I can also confirm that this pod is not stuck at terminating, the runner CRD does not exist anymore on the namespace but it still shows as offline on github UI/API. In total, during the last 24 hours, there were 16 "leaked" runners. After a few weeks/months at this rate the ListRunner function will start to struggle if I don't run a script to remove all of them at the end of the day. 😓

bmbferreira avatar Aug 17 '22 22:08 bmbferreira

@bmbferreira take a look at https://github.blog/changelog/2022-08-03-github-actions-remove-offline-self-hosted-runners/

jbuettnerbild avatar Aug 18 '22 07:08 jbuettnerbild

Nice hack, but still ~14 days is a bit too much 🥲~ I misread the article, is 1 day for ephemeral.

Diontsoumas avatar Aug 18 '22 07:08 Diontsoumas

oh wow! Thanks for sharing that @jbuettnerbild! I had no idea and it seems really recent!
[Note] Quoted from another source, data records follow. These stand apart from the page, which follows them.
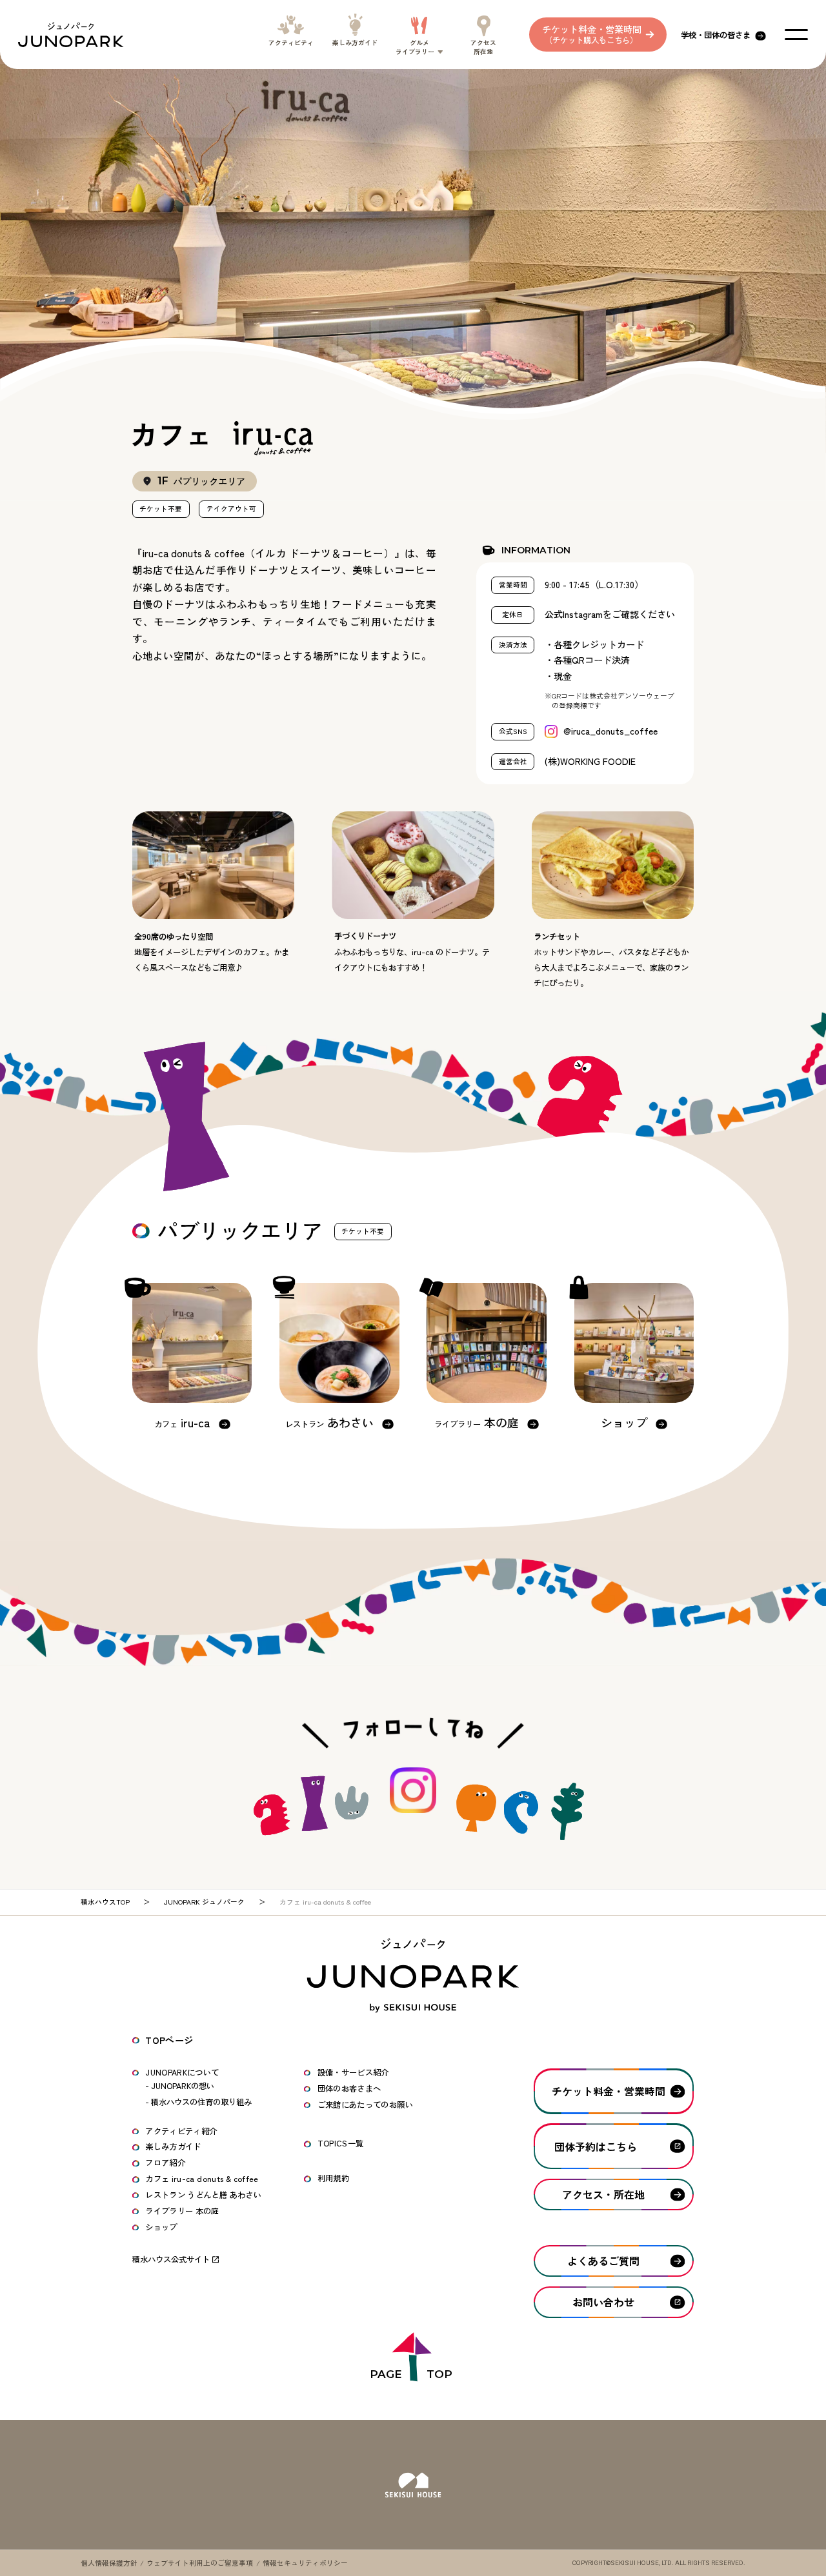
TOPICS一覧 (340, 2143)
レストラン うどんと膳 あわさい (203, 2195)
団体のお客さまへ (349, 2088)
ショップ (161, 2227)
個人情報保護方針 (109, 2563)
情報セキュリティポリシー (305, 2563)
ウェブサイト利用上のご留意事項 (199, 2563)
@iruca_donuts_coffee (610, 730)
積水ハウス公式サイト (171, 2259)
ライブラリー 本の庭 (182, 2211)
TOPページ (169, 2040)
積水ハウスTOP (105, 1902)
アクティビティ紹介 (181, 2131)
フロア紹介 (165, 2162)
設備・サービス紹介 (353, 2072)
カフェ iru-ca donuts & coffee (202, 2179)
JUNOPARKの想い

I think the thousands of offline runners I had a few days ago that accumulated for months were not covered by this recent change 😅 Well, if ephemeral runners will just stay there for one day as they say, it saves me from running a script to clean it up every day 🤷‍♂️

bmbferreira avatar Aug 18 '22 08:08 bmbferreira

Thanks for sharing! In a standard scenario though- ARC should not miss unregistering runners hence there should be no dangling offline runners (Although it might take a few minutes until a runner to disappear from GitHub). if it doesn't work, probably something in your cluster is preventing ARC from doing proper clean-up.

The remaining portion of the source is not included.